Pubblicato il autore: Raffaele Mileo Segui

Protagonista della rubrica Volley Zap con Andrea Brugioni il centrale numero 8 racconta i suoi giorni di stop.

Protagonista di Volley Zap, rubrica di approfondimento di Andrea Brogioni promossa da Legavolley su Eleven Sport è Aimone Alletti il centrale di Milano che racconta i suoi giorni “casalinghi” trascorsi in famiglia, ripercorrendo anche alcune tappe della stagione conclusa in anticipo.
Si parte dal periodo attuale e dall’isolamento tra le mura domestiche causa COVID-19.
“Ormai è più di un mese che siamo chiusi in casa – ammette Alletti-.Il nostro passatempo principale è giocare con nostra figlia che ci tiene molto impegnati. Il resto del tempo lo passiamo in cucina come il 90% degli italiani”. Il ricordo va però alla stagione che per il centrale della formazione meneghina è stata particolare, considerati i 59 giorni di stop forzato per un problema cardiaco da analizzare e comprendere. “Se ci ripenso, è stato un periodo davvero difficile. Tare lontano dal campo non è stato semplice, soprattutto perché non sapevo se potevo ritornare a giocare e questo dipendeva dall’esito dall’esito degli esami cui ero stato sottoposto. Ho vissuto due mesi con grande apprensione, ma alla fine sono tornato in campo con grande gioia. Ero tanto nervoso, devo ringraziare mia moglie e mia figlia, ma anche la squadra. E’ stata straordinaria perché mi ha fatto sempre sentire integrante”. Una squadra in cui spiccano figure importanti come Piano e Petric.
“Matteo ha un grande carattere, anche se parla poco. Riesce sempre a mettere tutti d’accordo con il suo ottimismo.

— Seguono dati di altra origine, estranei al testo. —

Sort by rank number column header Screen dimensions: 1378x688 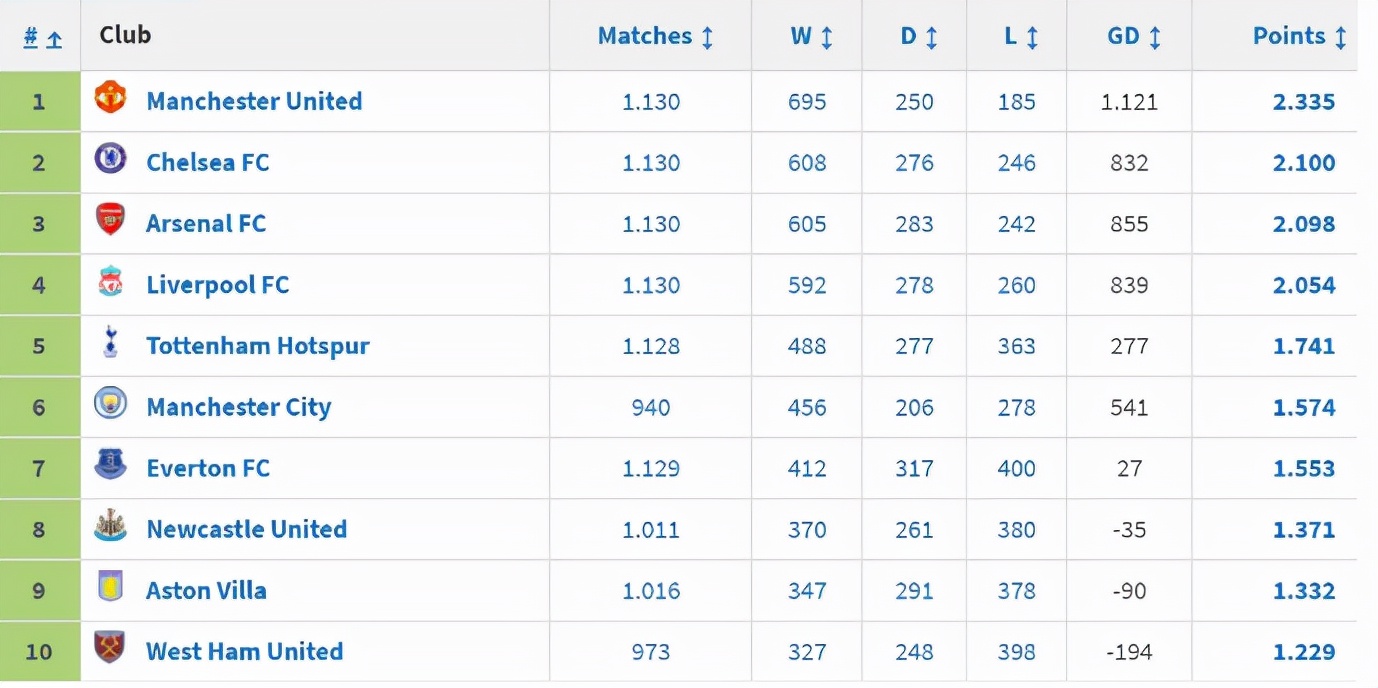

Nema invece è una delle persone più buone che io abbia mai conosciuto”.
Tra gli hobby di Alletti, oltre al tifo per il Milan al pari del compagno di squadra Riccardo Sbertoli, anche passare del tempo con gli amici storici.“Una cosa di cui ho bisogno per rilassarmi è vedermi con i miei amici. Ho un gruppo di amici storici a Piacenza, città che per me rappresenta tanto perché piena di ricordi. Siamo sempre in contatto e sono un punto fisso della mia vita. La mia paura più grande? In questo momento la priorità è la salute di mia figlia. La mia canzone? I don’t wanna live forever”.